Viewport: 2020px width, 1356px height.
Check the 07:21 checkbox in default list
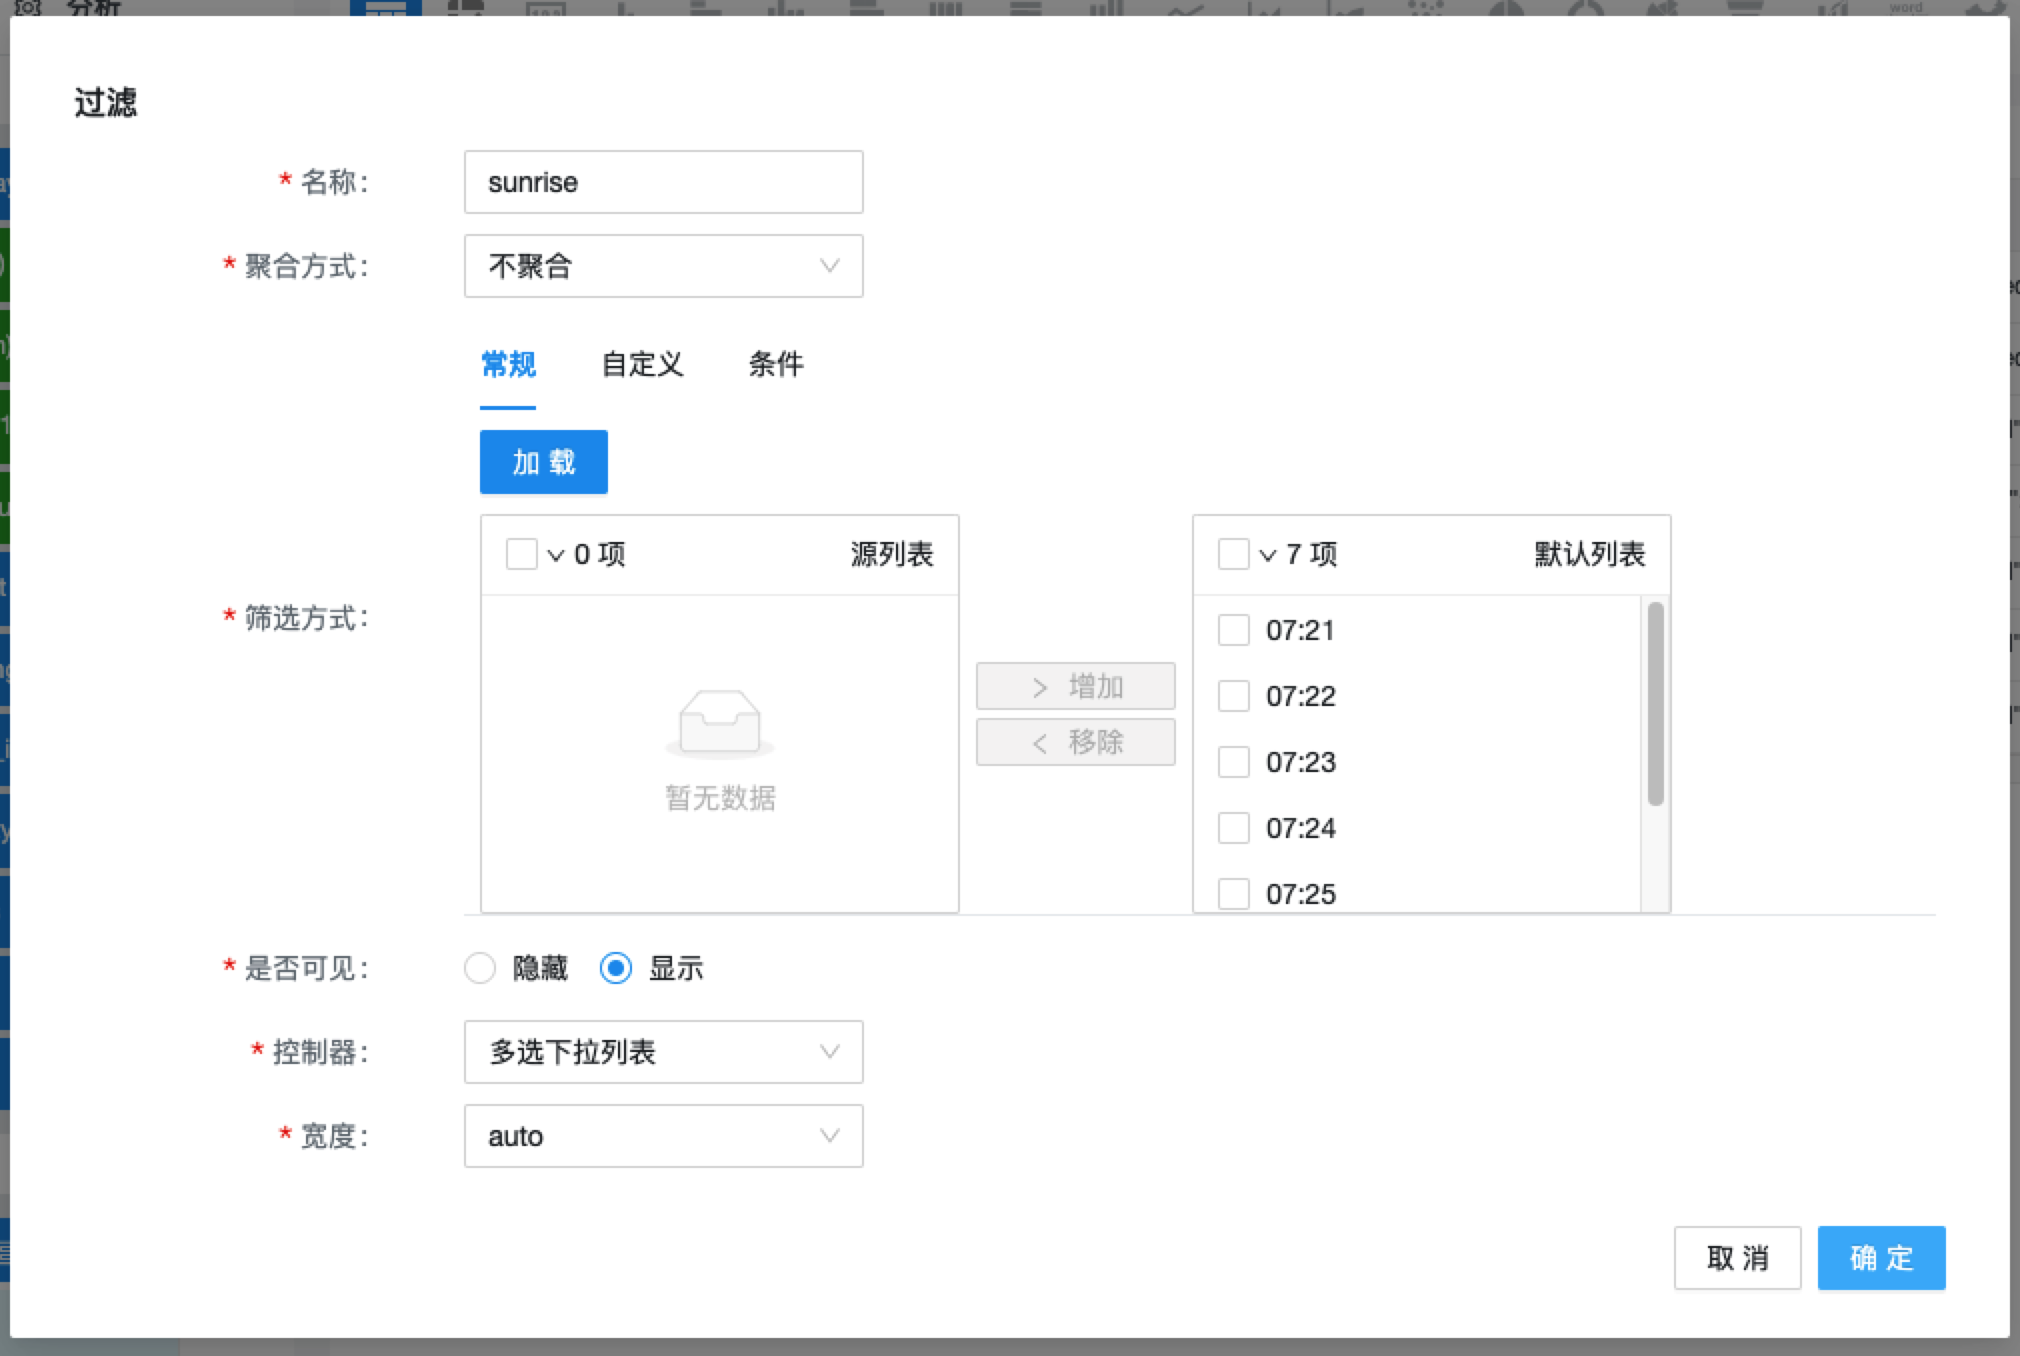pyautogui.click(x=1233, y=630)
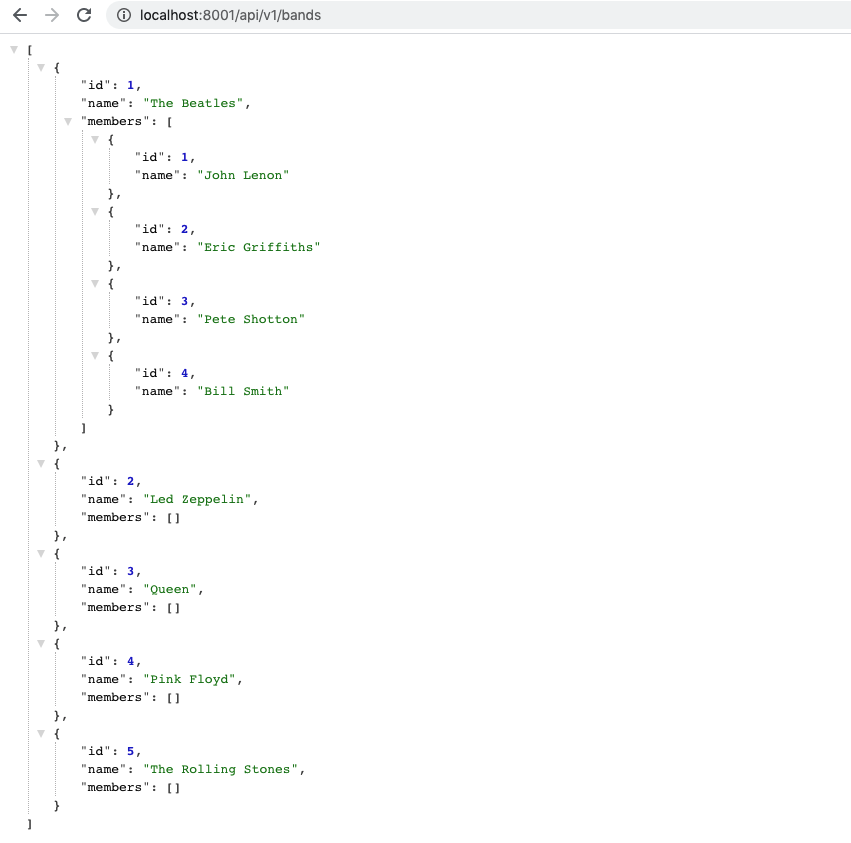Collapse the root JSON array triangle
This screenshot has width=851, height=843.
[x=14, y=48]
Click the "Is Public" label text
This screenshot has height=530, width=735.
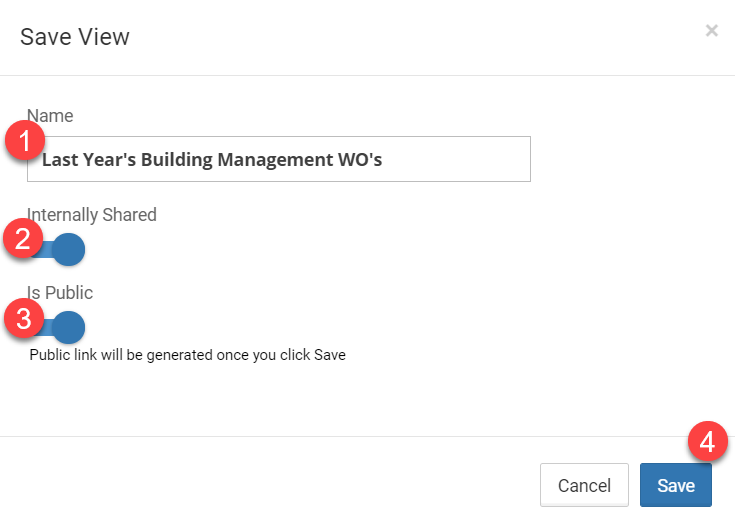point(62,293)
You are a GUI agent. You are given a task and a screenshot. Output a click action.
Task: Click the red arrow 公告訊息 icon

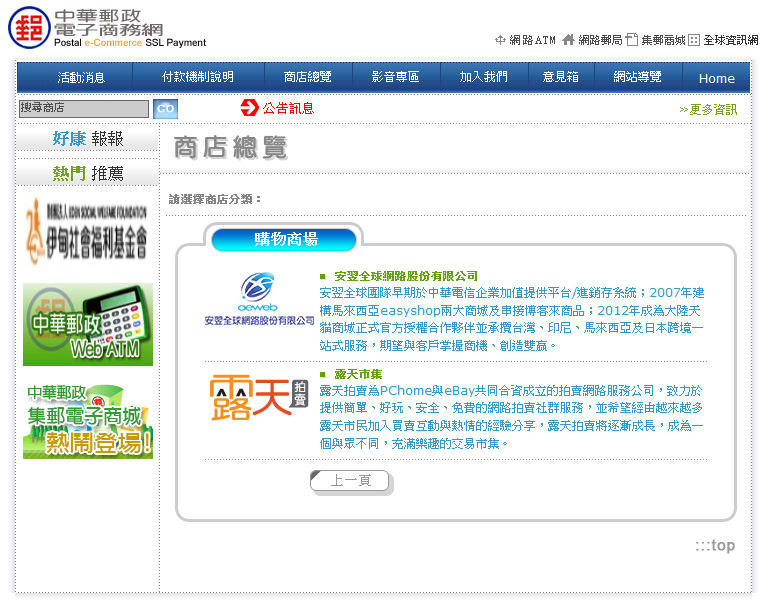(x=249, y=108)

_ _ _ _ _ _ _

→ Challenge: Duplicate every line of the records above verbatim, omitting the pictures.

→ Result of this task:
Viewport: 2020px width, 1356px height.
Check the 07:21 checkbox in default list
pyautogui.click(x=1233, y=630)
Collapse the root JSON array triangle
This screenshot has width=851, height=843.
[x=14, y=48]
Click the "Is Public" label text
This screenshot has height=530, width=735.
point(62,293)
You are a GUI agent. You are given a task and a screenshot. Output a click action.
Task: Click the red arrow 公告訊息 icon

(x=249, y=108)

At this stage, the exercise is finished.